Items listed in a dataset
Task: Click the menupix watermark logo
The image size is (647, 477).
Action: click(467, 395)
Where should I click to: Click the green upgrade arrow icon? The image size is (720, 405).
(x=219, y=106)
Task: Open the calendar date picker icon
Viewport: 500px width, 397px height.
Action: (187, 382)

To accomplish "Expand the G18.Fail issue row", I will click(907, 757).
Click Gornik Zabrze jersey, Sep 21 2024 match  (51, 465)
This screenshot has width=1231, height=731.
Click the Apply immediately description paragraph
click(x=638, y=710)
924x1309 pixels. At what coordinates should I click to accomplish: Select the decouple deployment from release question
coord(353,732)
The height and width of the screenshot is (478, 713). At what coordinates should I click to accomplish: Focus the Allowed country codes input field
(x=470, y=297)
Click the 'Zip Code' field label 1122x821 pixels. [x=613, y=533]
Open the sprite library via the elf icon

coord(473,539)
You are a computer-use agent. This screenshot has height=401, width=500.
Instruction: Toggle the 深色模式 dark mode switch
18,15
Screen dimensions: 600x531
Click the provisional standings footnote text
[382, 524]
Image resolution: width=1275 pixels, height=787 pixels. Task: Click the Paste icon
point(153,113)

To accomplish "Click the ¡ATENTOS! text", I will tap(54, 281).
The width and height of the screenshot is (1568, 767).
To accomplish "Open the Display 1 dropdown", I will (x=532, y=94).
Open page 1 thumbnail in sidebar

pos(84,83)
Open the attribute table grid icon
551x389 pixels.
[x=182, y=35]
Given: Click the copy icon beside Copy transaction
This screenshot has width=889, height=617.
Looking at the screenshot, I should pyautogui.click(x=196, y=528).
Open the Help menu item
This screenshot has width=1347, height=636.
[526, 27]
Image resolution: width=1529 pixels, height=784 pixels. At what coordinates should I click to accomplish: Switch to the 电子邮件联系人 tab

TASK DIRECTIONS — Transcribe only the trailing portion of the entries above: the line that contains "Given: Click the" and each line after it.

RESULT OF THE EXERCISE —
Given: Click the copy icon beside Copy transaction
This screenshot has width=889, height=617.
Looking at the screenshot, I should pyautogui.click(x=196, y=528).
Open the Help menu item
This screenshot has width=1347, height=636.
[526, 27]
Image resolution: width=1529 pixels, height=784 pixels. At what coordinates should I click to accomplish: Switch to the 电子邮件联系人 tab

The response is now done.